**Activity**
Find the lines below holding the word "toolbar" and copy each of them.

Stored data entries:

+ + + + +

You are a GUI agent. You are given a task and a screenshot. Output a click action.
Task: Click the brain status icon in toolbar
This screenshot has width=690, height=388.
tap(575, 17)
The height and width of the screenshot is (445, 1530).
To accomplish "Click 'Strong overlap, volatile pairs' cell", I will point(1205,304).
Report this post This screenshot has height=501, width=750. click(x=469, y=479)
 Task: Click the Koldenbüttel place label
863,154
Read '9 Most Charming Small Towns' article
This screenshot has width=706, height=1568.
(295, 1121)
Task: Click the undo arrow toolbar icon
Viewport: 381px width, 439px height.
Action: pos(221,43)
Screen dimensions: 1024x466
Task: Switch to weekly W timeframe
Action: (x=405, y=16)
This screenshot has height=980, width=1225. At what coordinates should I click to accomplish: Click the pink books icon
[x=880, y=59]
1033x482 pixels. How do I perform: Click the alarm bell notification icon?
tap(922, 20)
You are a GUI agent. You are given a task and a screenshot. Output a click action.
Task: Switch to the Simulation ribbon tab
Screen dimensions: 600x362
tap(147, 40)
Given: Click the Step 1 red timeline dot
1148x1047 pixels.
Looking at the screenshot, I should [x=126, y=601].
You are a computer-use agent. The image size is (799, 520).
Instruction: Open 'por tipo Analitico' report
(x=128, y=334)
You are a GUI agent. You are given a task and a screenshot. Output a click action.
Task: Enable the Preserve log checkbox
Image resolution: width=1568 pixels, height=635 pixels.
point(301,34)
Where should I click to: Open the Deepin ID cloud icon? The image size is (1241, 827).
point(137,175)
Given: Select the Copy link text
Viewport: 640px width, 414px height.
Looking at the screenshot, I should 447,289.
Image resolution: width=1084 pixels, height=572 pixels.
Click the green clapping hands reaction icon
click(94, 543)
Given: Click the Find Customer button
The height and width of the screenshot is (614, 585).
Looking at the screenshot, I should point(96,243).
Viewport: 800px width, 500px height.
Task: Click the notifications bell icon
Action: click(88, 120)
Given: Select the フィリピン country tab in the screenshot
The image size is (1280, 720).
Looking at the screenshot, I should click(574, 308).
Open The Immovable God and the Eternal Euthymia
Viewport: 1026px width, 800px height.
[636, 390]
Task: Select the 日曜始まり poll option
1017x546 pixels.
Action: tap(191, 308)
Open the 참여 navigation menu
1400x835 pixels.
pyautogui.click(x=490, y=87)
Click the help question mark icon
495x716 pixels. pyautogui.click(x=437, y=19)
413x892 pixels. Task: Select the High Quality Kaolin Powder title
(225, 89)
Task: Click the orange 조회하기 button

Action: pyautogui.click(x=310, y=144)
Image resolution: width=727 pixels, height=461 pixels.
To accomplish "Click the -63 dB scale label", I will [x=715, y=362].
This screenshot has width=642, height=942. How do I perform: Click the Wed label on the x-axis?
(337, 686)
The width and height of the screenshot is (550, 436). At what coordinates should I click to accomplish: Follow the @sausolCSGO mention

+ + + + +

**Reply to the task**
Task: Click the brain status icon in toolbar
Task: Click the undo arrow toolbar icon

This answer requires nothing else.